• [抜粋本文]:
* * *

ライフツービッツ株式会社(代表取締役:井上総仁、以下、当社)は、福岡大学医学部小児科・永光信一郎主任教授(以下、永光教授)と、福岡舞鶴誠和学園 福岡舞鶴高等学校及び福岡舞鶴誠和中学校(理事長:山手誠之助、以下、誠和学園)の生徒を対象に、「GIGAスクールを活用したCBTアプリによる子どものヘルスプロモーション実証実験」を行います。

 当社は、永光教授と共同開発した「むぎまるアプリ」を用いて、子どもたちの健康支援に関する研究を積極的に進めてきました。2019年に、中高生(のべ217人)を対象に実施した介入研究では、「CBTアプリ(※1)と思春期健診」により、思春期を迎えた中高生の自殺願望(希死念慮)発生率を7%から0.7%(※2)に大幅に抑制できる可能性があることを確認しました。そして、今回の実証実験では、「GIGAスクール版むぎまるアプリ」を誠和学園の生徒に使用していだだき、使用前後の心の状況を調べて、学校全体の生徒のこころと体が健康になることを証明したいと考えております。

* * *

保存済みの記録:
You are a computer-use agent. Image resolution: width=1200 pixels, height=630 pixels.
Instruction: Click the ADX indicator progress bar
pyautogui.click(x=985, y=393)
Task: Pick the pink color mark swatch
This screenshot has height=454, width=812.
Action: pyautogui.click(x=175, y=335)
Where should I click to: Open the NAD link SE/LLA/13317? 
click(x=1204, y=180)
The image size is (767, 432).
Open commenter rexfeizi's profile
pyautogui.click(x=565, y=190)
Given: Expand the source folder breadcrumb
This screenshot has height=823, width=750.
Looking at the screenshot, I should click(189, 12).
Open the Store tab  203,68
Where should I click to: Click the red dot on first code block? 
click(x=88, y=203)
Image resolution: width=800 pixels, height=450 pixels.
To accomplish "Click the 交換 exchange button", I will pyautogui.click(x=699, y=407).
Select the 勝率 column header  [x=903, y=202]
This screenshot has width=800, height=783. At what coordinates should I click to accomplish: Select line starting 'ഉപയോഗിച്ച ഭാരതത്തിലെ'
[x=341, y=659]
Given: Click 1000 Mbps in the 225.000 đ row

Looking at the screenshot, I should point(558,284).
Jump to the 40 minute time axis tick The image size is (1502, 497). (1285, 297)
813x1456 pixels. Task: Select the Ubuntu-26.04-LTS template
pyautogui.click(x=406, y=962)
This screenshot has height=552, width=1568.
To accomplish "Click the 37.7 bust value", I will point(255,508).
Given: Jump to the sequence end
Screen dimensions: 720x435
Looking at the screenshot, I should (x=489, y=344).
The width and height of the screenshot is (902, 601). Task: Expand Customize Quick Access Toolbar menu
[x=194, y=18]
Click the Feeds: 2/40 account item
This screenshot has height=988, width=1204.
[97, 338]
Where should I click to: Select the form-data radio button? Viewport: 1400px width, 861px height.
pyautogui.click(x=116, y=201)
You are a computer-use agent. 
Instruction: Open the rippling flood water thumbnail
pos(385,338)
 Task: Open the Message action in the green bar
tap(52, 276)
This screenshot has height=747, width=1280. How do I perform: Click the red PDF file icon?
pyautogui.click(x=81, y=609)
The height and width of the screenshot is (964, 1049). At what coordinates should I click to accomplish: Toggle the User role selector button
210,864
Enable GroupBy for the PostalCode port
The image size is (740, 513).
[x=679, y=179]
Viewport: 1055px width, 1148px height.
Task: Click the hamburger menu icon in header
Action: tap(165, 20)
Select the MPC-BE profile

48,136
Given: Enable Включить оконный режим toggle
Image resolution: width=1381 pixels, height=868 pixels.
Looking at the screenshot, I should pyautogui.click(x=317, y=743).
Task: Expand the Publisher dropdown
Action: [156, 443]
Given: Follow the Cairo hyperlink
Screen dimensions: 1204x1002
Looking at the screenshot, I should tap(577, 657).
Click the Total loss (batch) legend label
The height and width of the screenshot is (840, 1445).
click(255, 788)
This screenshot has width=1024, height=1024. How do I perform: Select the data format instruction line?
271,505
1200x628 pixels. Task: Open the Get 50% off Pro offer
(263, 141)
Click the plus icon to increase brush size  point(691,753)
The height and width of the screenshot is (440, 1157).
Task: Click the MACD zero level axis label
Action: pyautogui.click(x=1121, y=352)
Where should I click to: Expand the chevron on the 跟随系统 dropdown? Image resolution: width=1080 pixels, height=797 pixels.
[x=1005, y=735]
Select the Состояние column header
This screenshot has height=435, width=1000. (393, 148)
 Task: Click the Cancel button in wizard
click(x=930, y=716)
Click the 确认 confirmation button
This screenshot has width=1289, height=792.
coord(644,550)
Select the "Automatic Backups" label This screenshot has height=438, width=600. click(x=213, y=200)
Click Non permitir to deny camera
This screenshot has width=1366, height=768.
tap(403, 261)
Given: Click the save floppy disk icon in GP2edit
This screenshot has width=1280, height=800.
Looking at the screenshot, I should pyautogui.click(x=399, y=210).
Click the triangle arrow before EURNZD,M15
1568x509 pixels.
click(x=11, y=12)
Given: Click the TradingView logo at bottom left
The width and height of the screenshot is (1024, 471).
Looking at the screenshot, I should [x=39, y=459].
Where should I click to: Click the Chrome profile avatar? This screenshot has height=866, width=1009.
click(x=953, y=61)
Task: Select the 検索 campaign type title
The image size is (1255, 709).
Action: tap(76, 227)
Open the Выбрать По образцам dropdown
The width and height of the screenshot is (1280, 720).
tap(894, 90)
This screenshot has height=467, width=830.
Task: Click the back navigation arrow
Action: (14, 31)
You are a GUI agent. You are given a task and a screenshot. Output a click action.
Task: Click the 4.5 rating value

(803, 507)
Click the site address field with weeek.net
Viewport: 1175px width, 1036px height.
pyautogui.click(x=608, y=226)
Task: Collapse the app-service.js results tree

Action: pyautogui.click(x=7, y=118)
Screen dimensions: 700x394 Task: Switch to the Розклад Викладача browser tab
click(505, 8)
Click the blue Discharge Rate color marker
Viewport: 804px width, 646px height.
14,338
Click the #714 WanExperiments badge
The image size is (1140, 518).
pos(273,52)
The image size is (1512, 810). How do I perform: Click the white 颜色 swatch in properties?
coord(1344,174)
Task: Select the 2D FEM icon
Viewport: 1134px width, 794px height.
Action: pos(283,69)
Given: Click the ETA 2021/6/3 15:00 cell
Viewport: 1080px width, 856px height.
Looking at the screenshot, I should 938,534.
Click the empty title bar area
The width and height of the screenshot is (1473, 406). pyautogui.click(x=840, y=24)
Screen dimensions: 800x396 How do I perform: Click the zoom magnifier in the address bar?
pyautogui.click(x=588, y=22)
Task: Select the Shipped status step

* * *

• [設問]:
(a) 実証実験の発表文に名前が出てくる人物を、それぞれの肩書きとともにすべて挙げなさい。
(b) 実証実験の発表文を、最後の文の後から書き進めなさい。

• [設問別の解答]:
(a)
- 井上総仁(ライフツービッツ株式会社 代表取締役)
- 永光信一郎(福岡大学医学部小児科 主任教授)
- 山手誠之助(福岡舞鶴誠和学園 理事長)

(b)
■社会的背景
 近年、日本における子どもたちのメンタルヘルスの問題が深刻化しています。特に、子どもの自殺率が過去最高に達しており、効果的な対策の必要性が高まっています。厚生労働省の統計によると、昨年1年間で自ら命を絶った小学生、中学生、高校生の数は514人となり、昭和55年以降で初めて500人を超え、過去最多となっています。子どもの自殺対策について、厚生労働省や文部科学省、それに警察庁などは強化に向けた検討を進めており、こども家庭庁で開かれた会議では、幅広い職種の専門家でつくる若者向けの自殺危機対応チームを全国の都道府県に設置し、リスクが高い若者への対応について市町村に助言するなど支援にあたるとしています。また、学校で児童・生徒に1人1台配られるタブレットなどを使って自殺の兆候を把握したり、支援につなげたりするシステムの全国での実施を目指すことや、警察や自治体などがまとめる統計や資料を分析する調査や研究を行うとしています。子どもたちの健康を守ることは、私たち社会全体が責任を持って取り組むべき社会課題となっています。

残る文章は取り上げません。